(Saved entries)
....

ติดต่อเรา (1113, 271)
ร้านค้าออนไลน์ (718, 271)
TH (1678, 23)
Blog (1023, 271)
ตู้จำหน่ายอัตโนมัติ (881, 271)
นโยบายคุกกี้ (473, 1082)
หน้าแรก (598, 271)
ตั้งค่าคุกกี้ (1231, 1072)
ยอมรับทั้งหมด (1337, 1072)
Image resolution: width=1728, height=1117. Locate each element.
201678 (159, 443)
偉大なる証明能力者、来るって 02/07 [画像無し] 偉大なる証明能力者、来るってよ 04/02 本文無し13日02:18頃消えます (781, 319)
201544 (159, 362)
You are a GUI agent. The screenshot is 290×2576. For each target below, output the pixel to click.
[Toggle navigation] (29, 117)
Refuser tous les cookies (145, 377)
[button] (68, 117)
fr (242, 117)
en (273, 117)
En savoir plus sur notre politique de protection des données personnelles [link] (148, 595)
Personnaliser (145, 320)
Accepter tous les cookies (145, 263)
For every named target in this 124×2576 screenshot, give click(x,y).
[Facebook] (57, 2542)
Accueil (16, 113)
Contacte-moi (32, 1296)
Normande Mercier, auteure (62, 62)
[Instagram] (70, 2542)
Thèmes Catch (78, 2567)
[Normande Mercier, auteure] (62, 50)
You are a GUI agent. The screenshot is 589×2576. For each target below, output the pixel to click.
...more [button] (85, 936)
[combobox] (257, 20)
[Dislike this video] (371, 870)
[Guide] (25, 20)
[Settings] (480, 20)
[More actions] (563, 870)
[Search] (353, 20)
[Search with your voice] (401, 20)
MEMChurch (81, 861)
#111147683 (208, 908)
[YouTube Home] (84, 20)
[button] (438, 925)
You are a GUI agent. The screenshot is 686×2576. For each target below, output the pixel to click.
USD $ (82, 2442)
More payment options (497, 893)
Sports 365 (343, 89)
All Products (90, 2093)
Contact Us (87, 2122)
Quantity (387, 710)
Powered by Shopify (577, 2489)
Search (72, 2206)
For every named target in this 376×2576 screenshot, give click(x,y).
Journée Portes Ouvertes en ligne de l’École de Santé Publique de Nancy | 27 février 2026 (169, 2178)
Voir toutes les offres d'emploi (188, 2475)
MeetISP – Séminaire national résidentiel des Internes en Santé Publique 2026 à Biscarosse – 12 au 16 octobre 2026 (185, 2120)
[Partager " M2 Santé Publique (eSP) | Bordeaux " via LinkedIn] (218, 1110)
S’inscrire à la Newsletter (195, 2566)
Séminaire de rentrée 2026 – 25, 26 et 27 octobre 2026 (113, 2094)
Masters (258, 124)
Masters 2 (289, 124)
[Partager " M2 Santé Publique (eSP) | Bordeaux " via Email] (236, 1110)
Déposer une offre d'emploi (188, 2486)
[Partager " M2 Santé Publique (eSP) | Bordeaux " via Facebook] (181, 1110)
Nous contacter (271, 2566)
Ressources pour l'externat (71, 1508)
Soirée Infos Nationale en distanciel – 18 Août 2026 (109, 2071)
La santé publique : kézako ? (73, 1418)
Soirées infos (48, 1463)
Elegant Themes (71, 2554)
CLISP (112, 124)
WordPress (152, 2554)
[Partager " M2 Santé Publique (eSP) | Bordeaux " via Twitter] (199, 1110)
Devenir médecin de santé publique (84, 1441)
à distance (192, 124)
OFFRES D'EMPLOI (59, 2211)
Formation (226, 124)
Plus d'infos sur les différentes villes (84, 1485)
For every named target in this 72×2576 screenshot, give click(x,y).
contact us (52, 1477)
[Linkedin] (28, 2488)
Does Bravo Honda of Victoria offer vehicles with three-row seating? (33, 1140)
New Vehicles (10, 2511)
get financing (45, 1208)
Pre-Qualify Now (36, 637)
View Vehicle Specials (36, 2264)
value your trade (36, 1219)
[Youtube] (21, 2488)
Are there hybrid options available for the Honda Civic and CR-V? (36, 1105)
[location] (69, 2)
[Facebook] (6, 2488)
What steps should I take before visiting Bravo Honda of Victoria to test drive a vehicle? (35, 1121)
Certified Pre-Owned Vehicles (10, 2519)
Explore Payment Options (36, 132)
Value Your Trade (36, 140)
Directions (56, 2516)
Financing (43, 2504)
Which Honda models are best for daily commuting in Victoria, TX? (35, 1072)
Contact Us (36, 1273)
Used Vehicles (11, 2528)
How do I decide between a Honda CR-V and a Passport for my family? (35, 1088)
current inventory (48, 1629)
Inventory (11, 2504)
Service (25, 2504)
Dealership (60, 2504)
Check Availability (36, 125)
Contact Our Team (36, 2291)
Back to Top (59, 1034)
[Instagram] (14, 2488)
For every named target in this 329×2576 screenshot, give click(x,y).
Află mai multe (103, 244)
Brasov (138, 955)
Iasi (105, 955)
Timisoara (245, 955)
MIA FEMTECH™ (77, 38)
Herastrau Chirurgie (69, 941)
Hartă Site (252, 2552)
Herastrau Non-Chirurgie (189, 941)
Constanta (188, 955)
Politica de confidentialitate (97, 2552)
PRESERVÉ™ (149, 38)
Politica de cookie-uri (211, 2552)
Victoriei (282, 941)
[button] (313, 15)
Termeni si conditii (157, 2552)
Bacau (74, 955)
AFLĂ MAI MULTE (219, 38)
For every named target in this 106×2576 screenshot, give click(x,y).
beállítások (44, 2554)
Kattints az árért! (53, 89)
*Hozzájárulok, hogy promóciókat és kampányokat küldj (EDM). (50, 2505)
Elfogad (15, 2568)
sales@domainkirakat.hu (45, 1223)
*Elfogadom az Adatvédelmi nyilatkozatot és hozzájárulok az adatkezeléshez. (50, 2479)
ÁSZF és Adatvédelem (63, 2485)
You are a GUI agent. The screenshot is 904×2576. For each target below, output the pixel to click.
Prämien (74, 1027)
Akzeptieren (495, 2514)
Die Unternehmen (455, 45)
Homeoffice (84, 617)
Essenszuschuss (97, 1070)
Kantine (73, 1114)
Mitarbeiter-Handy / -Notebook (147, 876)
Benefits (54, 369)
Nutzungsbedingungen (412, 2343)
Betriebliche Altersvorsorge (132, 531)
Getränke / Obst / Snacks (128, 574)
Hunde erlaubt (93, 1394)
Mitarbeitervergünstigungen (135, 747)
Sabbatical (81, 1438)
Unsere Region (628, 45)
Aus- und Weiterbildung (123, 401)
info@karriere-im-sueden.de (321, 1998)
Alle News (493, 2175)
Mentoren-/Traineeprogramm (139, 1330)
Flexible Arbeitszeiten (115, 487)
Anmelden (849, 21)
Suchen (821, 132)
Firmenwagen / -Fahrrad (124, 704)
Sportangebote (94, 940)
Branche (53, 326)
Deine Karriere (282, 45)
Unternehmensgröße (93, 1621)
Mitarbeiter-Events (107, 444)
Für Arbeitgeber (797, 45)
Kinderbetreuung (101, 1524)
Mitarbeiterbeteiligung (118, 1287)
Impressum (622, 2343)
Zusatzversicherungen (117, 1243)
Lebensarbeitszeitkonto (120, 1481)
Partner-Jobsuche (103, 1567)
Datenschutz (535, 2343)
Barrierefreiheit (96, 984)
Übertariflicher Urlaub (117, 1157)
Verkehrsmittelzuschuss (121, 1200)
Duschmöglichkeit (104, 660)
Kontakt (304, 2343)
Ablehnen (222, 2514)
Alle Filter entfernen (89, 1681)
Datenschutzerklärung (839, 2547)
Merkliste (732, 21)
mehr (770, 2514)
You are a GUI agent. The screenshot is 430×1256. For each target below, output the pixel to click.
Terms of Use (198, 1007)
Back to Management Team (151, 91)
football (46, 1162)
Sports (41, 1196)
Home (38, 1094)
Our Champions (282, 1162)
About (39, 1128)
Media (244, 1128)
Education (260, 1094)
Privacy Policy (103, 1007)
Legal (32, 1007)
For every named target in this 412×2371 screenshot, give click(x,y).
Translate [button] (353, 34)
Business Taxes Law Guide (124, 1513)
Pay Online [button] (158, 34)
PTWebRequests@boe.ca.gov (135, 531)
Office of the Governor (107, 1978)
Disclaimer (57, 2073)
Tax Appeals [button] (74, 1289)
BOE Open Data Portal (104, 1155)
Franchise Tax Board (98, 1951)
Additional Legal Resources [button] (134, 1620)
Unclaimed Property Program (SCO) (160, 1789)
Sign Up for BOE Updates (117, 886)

....

In the records above, find each line that mentions the word "octobre", and copy it.

MeetISP – Séminaire national résidentiel des Internes en Santé Publique 2026 à Biscarosse – 12 au 16 octobre 2026 (185, 2120)
Séminaire de rentrée 2026 – 25, 26 et 27 octobre 2026 (113, 2094)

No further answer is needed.